More on the Jobs Picture

Zero Hedge has a guest post that is really an advertisement for a report on what skills will be in demand in the future.  They don't get around to telling you what skills you'll need in the ad, but they do explain what the challenges are that will be facing future workforces.

The challenges they list begin with automation, which we were just discussing ourselves, and go on from there.  See what you think.


BillT said...

Every society dictates the skills which will be in demand. Merely figure out what our society will be like in five, ten, or fifteen years, and you'll have the answer to "what field should I enter in order to find gainful employment?"

That said, China is currently recruiting -- airline pilots.

Texan99 said...

I found one of the comments threads interesting. Someone suggested that if employers needed skills that applicants didn't have, they ought to be offering training. Someone else objected that companies didn't like giving training without an assurance that the trained employee wouldn't immediately jump ship for the highest bidder.
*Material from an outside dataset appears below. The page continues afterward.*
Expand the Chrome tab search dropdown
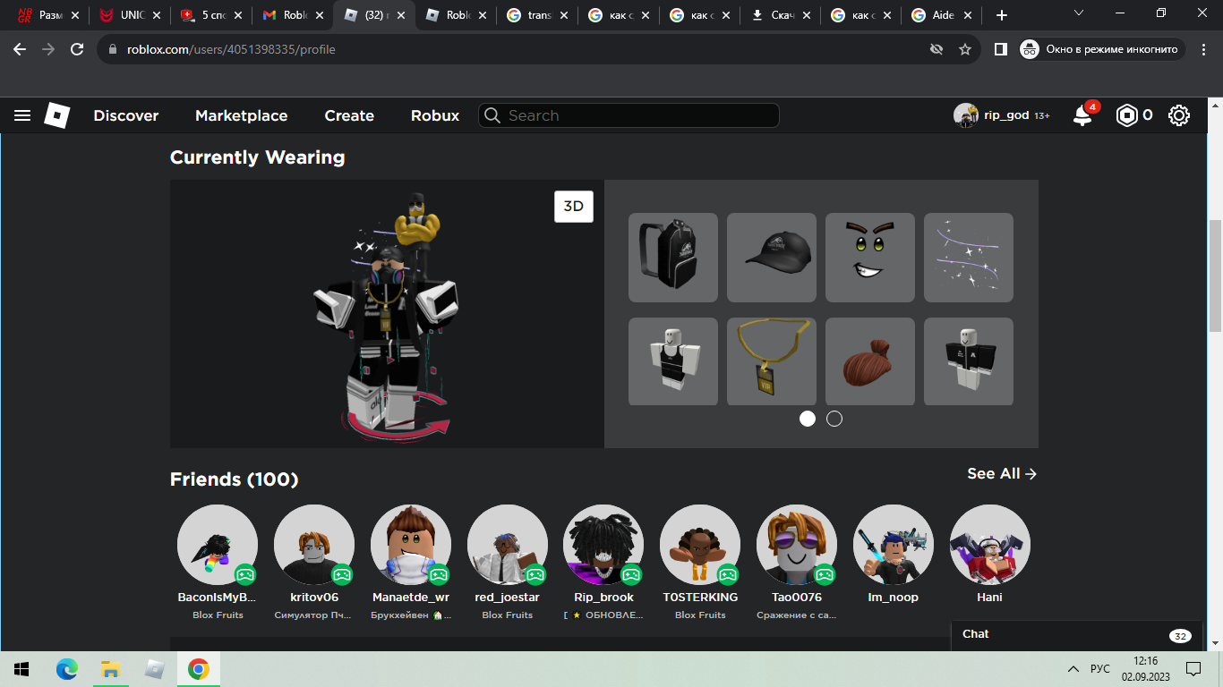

It seems that employers could get away with paying a low rate during training, but they'll have to bump up the pay for the newly trained employee enough to persuade him not to jump ship. It also seems that employers are essentially thinking through the need to run tuition-based schools of their own. I suppose it comes back to the question why we can't teach schoolkids something more useful in our traditional schools.

Joseph W. said...

Nothing about the free portion makes me think the author's views in the "pay" part would have value.

The talk of "unproductive speculation" is a red flag to me - speculation does produce value, though it doesn't directly produce physical goods.

The rest reads more like a conspiracy theory than an economic analysis. Yep, "The Central State has been co-opted by concentrations of private wealth and power." But after the revolution there'll be no more bosses, no more limos, no more peaches and cream! (Or however Fritz the Cat put it.)

I haven't time at the moment to check his factual assertions - but this one -

Financialization has been driven by low interest rates and abundant credit for speculation while credit for capital investment is restricted.

- has a very strange feel. Me, if I wanted something like that to be taken seriously, I'd link to something that supported it.